[SHORT TASK] Convert part of the listing into a Markdown table with the columns Row and Line, skipping blank lines and leaving out the pictures. Begin at the line that has "Screen dimensions: 1200x720" and stop after the line that has "[x=42, y=393]".

[START RECORDS SUPPLIED]

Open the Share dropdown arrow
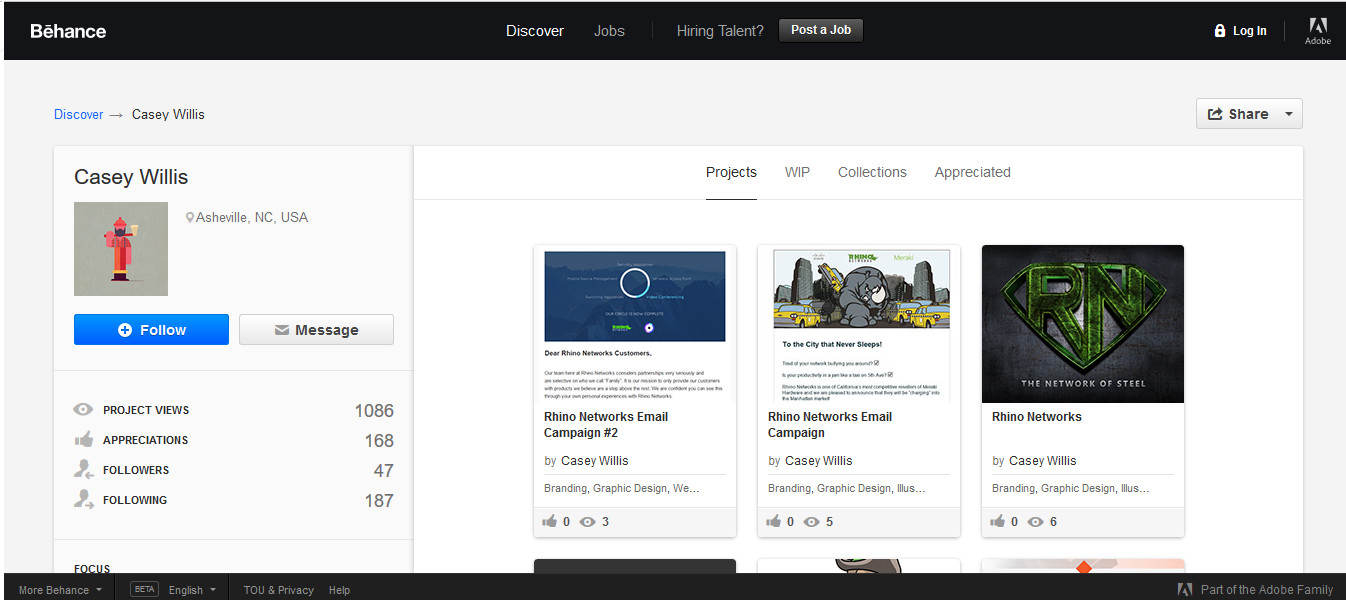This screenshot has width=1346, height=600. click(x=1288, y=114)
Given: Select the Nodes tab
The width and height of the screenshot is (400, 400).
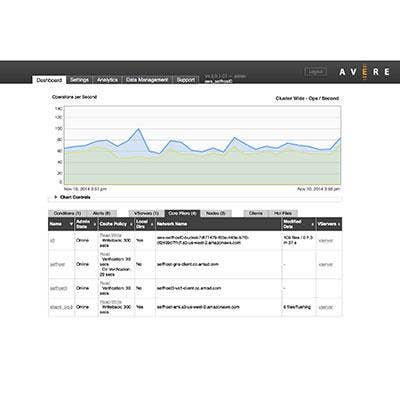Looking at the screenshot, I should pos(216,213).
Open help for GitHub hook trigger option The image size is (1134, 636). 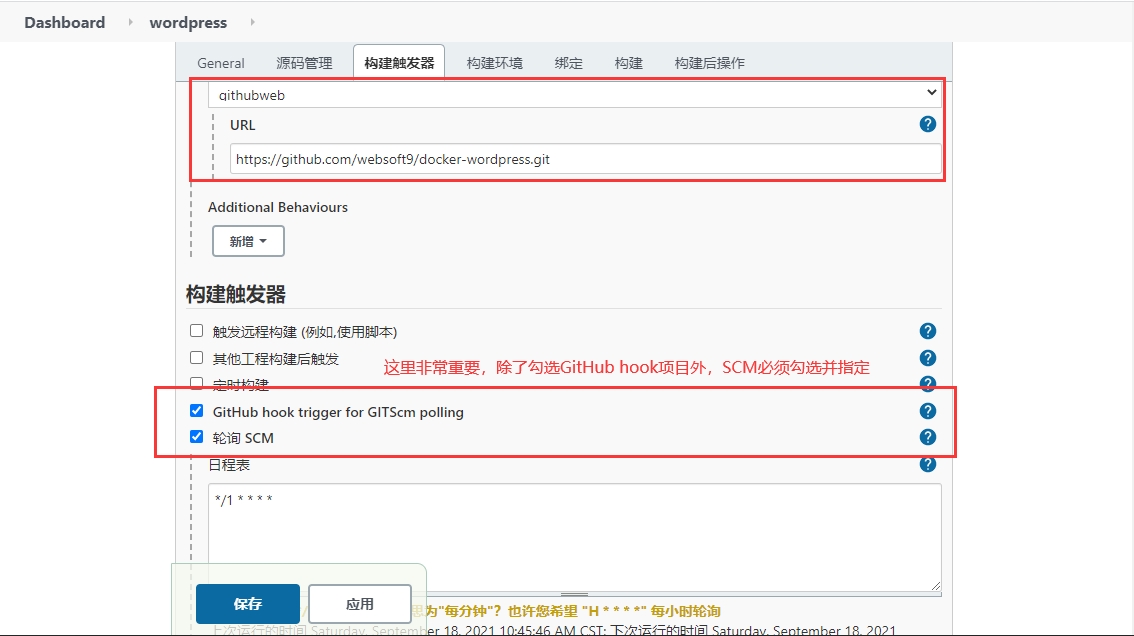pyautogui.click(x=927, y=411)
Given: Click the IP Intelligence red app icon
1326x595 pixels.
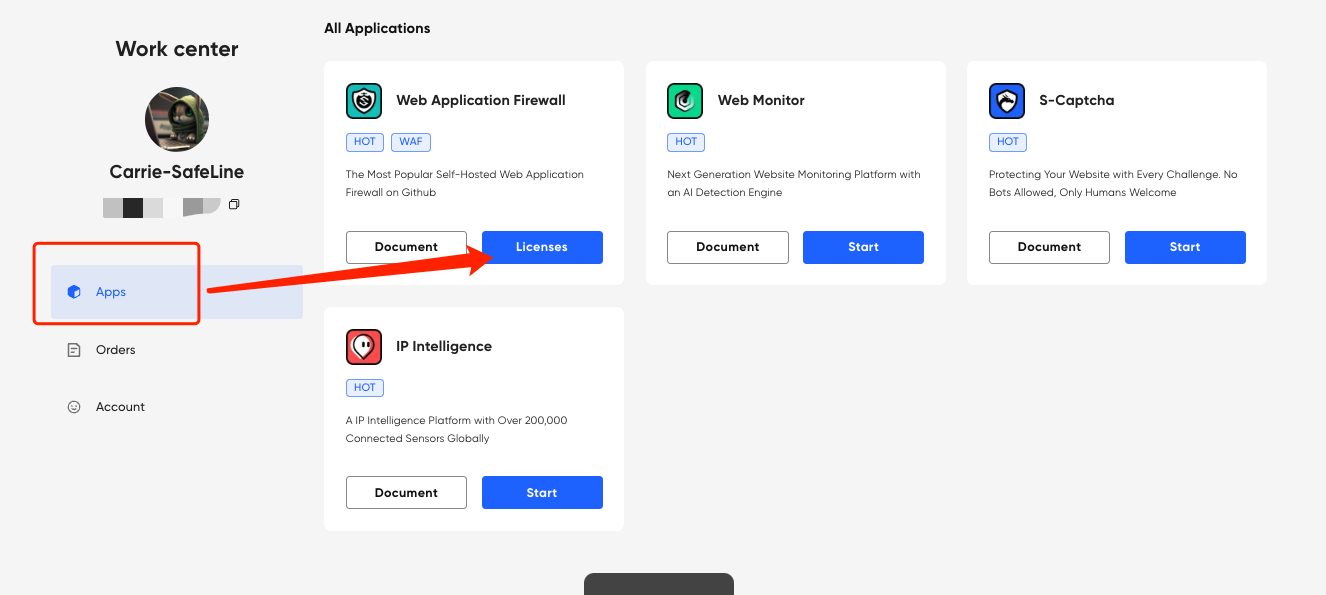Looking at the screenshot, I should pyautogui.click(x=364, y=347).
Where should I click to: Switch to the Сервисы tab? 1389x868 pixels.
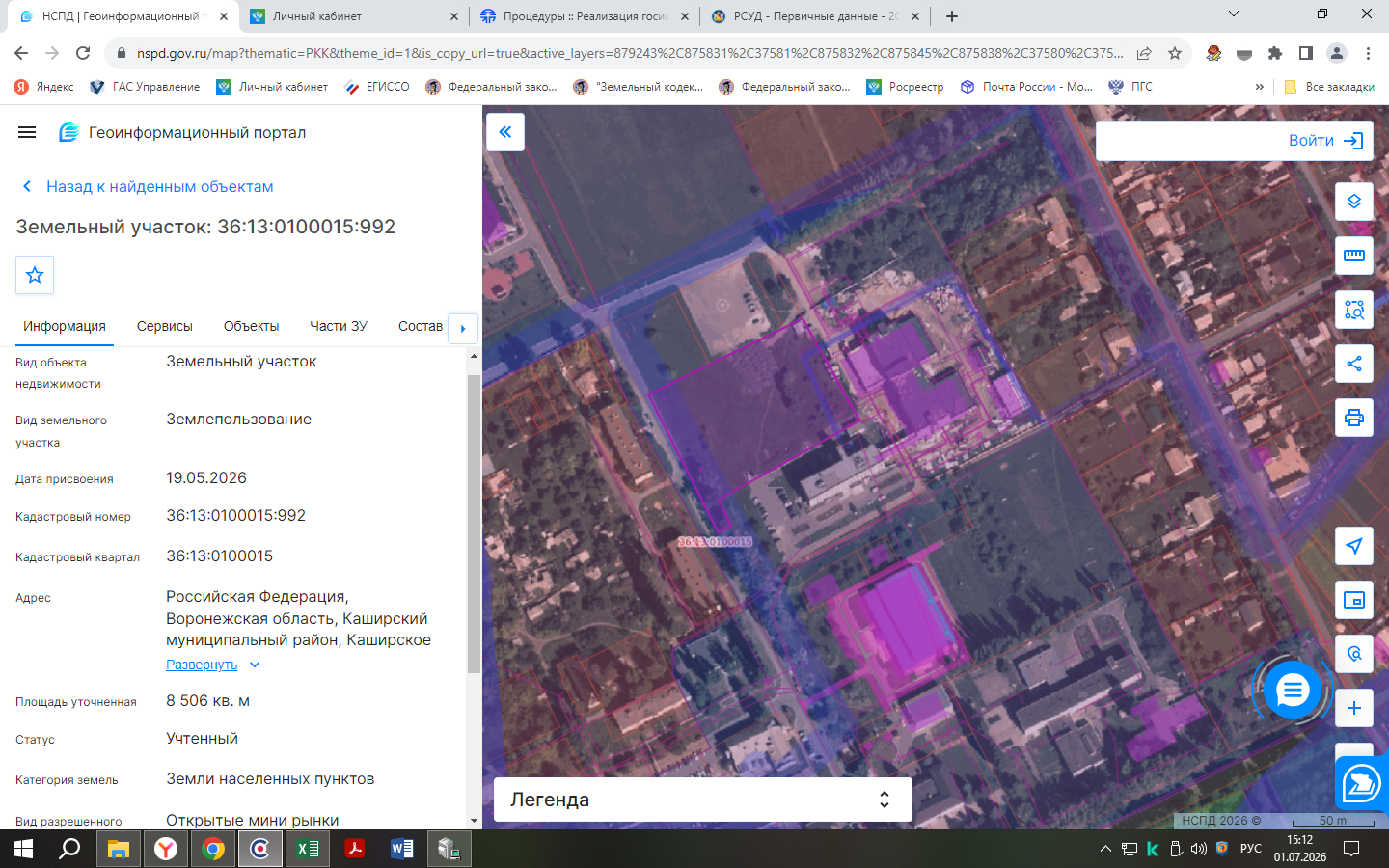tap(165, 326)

[END RECORDS SUPPLIED]
[START RECORDS SUPPLIED]

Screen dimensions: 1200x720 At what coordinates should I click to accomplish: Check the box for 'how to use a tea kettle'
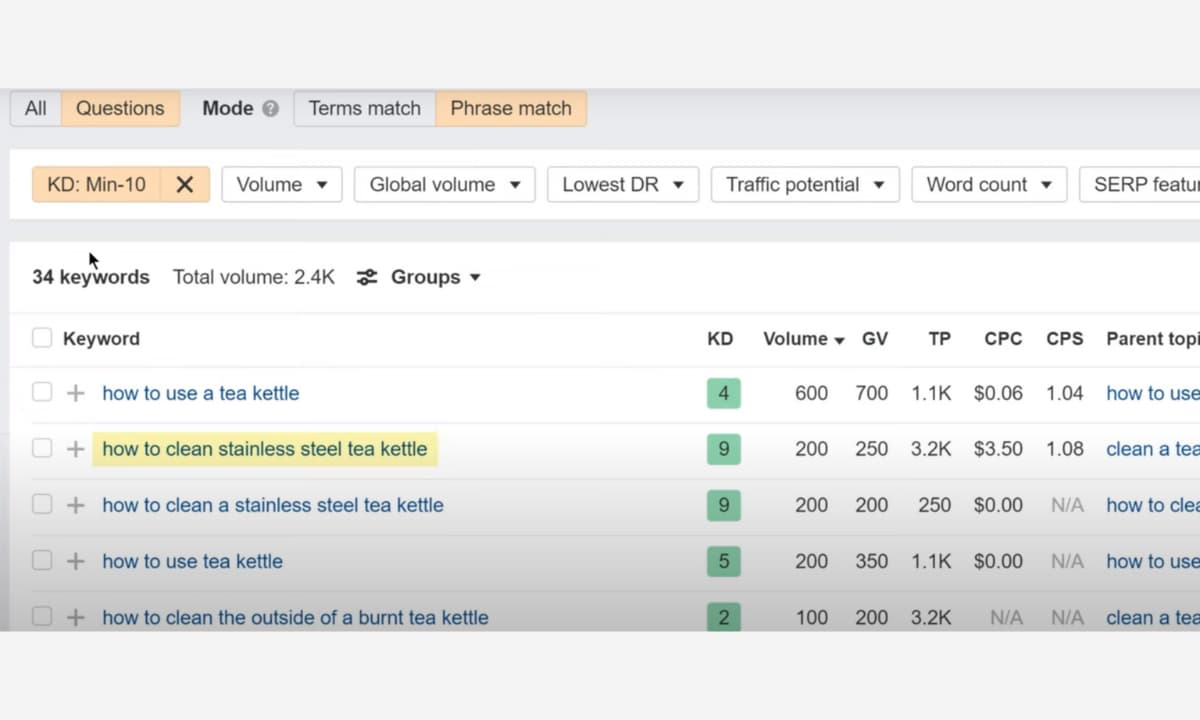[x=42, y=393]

[END RECORDS SUPPLIED]

[SOLUTION]
| Row | Line |
|---|---|
| 1 | Screen dimensions: 1200x720 At what coordinates should I click to accomplish: Check the box for 'how to use a tea kettle' |
| 2 | [x=42, y=393] |